◆ **READING TEXT**:
::::

This sub-section may be compared with sub-section 35(1) and (5)(a) which provide as follows:-
"35 (1) So long as any land or land and dwelling-house is subject to a contract of sale, mortgage or other security in accordance with this Act, a transfer (other than a transfer by or to
the Corporation) of that land or land and dwelling-house or of any estate or interest therein shall not have any force or effect unless it -
(b) is made by a person acting in the capacity of
executor or administrator of the purchaser or
borrower; or
(c) is made with the consent in writing of the Corporation."
(5) For the purposes of this section, a transaction or instrument by which a person (in this section called "the transferor") -
(a) transfers, conveys, assigns, grants, disposes of or surrenders, or grants an option to acquire, land or land and a dwelling-house that is subject to a contract of sale, mortgage or other security in accordance with
this Act, or an estate or interest therein, or purports to transfer, convey, assign, grant, dispose of or surrender, or to grant an option to acquire, any such land or land and a dwelling-house or an estate or interest therein; or ..."
Mr. Fraser contended that the final words of s.32(1) were fatal to the validity of Esanda's charge. But there is a well established distinction between a mortgage and a charge. In my view the charge is not a mortgage in the nature of a mortgage registerable under the TLA. Also it does not have the characteristics of a mortgage under general law as there is no conveyance of the legal estate. The word "mortgage" in s.32 means, I think, a mortgage of the kind registerable under the TLA or a mortgage under general law.
As to the distinction between "mortgage" under the TLA and "charge" the observations of Professor Sykes at p.275 of "The Law of Securities" 3rd edition are significant. He says:-
"... For, while under the general law there is no
such thing as a common law legal charge, save in
the special case of the rent charge or other exceptional cases, the contrary is the position under the Torrens system in view of the fact that
the statutory mortgage itself is in structure a
legal charge. Might it not be then that an agreement simply "to charge" or "give a charge" would be construed as an agreement to give not a charge but a Torrens mortgage, and therefore should be treated as a present mortgage in equity and not a charge? It is submitted that this is
not so. The statutory Torrens mortgage though in
form a charge, has absorbed much of the mortgage concept. A man in contracting to give a Torrens mortgage is contracting to give something which confers a foreclosure right. It is submitted, however, that an agreement simply to "charge" Torrens land with payment of a sum of money could logically result in nothing but an equitable charge. The promisor is not promising to give a security which carries with it a foreclosure right. He is using a word which prima facie connotes a security, one of the characteristics of
which is that it does not give a right to foreclosure."

::::

Records of text and element pointing
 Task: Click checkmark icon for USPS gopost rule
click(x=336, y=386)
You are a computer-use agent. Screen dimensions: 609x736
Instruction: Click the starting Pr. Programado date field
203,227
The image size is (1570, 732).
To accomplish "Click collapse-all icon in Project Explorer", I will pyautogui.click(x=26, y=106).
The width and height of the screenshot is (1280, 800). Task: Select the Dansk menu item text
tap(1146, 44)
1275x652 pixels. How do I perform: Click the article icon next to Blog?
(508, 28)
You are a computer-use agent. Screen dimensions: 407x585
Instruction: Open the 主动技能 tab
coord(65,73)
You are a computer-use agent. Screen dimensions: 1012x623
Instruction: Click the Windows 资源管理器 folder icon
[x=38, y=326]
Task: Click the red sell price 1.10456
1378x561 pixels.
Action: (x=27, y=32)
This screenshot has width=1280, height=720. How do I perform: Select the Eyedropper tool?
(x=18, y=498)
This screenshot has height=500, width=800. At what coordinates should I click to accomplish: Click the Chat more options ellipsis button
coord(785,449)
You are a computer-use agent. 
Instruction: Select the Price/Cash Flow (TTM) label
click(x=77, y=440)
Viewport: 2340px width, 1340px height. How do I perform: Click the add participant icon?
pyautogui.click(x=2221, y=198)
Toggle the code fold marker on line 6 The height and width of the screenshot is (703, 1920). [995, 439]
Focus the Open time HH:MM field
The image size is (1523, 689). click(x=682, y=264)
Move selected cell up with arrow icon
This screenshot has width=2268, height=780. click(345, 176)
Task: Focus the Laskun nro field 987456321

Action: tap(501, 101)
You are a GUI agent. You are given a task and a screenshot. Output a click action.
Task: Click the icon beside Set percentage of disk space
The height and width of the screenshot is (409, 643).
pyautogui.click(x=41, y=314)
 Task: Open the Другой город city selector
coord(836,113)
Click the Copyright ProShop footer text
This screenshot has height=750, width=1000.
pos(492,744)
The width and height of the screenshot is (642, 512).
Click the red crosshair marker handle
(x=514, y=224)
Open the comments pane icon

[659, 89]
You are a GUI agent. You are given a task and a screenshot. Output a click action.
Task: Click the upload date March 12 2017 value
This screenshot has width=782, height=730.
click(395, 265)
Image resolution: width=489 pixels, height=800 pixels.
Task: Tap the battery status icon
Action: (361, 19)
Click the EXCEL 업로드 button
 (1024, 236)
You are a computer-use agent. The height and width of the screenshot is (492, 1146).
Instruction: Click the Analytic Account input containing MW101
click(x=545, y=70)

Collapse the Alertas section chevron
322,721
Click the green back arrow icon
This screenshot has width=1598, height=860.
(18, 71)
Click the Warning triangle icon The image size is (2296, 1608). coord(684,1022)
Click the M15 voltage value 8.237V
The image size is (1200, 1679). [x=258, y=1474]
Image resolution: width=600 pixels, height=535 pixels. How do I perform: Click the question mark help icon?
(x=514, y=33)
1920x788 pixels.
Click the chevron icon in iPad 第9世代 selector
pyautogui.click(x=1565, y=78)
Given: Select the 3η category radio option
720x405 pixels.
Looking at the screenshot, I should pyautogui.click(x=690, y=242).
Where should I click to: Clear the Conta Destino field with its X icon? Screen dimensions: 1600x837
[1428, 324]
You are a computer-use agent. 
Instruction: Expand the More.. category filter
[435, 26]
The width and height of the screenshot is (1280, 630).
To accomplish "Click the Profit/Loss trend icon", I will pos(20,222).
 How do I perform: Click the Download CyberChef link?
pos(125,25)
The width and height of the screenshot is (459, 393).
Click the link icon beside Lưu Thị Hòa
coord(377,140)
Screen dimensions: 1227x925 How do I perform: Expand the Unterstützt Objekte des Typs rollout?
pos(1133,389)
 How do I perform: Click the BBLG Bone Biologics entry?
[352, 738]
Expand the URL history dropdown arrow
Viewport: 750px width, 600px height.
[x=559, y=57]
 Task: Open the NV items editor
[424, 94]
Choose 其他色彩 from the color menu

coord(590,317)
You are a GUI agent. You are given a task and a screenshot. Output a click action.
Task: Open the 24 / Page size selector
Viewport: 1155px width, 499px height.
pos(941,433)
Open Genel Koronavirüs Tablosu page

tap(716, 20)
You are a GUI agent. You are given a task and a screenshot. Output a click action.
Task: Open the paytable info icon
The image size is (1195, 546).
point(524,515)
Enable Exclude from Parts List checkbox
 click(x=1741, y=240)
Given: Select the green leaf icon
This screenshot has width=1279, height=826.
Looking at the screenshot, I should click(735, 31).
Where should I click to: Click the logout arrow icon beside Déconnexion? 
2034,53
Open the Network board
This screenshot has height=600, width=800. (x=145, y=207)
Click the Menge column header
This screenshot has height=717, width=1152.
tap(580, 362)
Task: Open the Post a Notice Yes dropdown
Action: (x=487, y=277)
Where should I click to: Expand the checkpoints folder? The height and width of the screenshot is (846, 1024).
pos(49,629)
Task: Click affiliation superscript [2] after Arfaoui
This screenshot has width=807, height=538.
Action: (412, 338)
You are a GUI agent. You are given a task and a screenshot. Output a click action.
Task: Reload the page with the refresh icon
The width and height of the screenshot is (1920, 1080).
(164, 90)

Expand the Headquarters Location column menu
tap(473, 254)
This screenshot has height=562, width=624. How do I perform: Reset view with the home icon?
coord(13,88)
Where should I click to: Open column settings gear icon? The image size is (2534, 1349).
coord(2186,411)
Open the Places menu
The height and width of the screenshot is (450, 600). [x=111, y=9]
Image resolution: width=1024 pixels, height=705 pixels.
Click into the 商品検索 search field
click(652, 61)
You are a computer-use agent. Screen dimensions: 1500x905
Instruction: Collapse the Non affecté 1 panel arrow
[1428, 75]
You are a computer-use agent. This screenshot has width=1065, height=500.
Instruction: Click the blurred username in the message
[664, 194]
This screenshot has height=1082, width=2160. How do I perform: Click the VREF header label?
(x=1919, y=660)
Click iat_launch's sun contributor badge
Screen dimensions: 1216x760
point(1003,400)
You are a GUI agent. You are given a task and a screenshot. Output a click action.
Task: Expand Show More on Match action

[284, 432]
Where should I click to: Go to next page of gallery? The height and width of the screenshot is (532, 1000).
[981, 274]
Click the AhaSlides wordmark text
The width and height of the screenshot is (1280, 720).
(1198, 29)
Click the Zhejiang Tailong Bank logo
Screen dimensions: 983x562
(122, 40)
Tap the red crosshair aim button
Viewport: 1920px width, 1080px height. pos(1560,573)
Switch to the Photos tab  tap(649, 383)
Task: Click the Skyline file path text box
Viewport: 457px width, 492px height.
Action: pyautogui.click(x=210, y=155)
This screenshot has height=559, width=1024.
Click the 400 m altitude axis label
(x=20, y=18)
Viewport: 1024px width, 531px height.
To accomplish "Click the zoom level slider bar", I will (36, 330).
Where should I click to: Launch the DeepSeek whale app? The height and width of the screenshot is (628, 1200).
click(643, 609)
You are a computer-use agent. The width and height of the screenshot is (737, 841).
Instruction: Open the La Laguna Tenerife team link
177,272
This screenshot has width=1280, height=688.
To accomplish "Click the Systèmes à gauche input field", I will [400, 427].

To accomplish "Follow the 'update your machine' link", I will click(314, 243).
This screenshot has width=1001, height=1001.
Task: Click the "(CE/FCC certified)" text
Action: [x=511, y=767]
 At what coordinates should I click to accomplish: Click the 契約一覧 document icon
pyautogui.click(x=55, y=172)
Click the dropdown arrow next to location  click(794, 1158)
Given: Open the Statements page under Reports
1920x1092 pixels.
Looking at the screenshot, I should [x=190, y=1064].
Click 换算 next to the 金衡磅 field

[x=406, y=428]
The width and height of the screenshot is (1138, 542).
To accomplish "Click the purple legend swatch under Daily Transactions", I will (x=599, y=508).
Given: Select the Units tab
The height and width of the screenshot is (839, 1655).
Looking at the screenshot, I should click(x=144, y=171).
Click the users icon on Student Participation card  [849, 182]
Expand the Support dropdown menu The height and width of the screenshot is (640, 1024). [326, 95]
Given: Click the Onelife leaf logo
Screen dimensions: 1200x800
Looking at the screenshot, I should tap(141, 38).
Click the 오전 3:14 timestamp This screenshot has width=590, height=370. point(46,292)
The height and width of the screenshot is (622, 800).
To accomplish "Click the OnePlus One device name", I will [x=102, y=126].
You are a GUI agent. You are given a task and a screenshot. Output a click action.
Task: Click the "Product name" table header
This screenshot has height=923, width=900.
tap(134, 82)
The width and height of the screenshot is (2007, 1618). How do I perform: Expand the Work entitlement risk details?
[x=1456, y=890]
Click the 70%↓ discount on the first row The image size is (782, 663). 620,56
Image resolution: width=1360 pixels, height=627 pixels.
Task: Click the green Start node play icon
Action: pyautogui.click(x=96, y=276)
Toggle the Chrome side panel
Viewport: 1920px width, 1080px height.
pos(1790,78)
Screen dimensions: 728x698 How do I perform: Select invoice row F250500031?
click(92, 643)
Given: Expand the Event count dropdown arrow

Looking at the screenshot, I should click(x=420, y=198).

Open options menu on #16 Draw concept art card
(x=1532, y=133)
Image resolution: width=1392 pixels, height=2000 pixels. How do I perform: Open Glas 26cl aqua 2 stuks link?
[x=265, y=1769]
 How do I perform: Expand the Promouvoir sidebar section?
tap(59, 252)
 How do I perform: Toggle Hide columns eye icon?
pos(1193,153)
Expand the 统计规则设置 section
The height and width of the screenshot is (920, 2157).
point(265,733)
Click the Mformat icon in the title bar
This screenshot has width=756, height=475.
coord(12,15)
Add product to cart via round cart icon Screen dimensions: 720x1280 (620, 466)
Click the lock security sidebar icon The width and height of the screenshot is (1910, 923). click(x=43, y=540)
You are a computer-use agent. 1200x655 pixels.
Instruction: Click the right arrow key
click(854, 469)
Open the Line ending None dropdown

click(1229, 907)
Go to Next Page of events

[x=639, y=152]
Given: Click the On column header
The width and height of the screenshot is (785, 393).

::::

◆ **EXERCISE DESCRIPTION**:
Retype word for word the part of the passage on mortgages and charges that begins with the words containing "Mr. Fraser contended" and ends with "under general law.".

◆ **SOLUTION FOR THIS EXERCISE**:
Mr. Fraser contended that the final words of s.32(1) were fatal to the validity of Esanda's charge. But there is a well established distinction between a mortgage and a charge. In my view the charge is not a mortgage in the nature of a mortgage registerable under the TLA. Also it does not have the characteristics of a mortgage under general law as there is no conveyance of the legal estate. The word "mortgage" in s.32 means, I think, a mortgage of the kind registerable under the TLA or a mortgage under general law.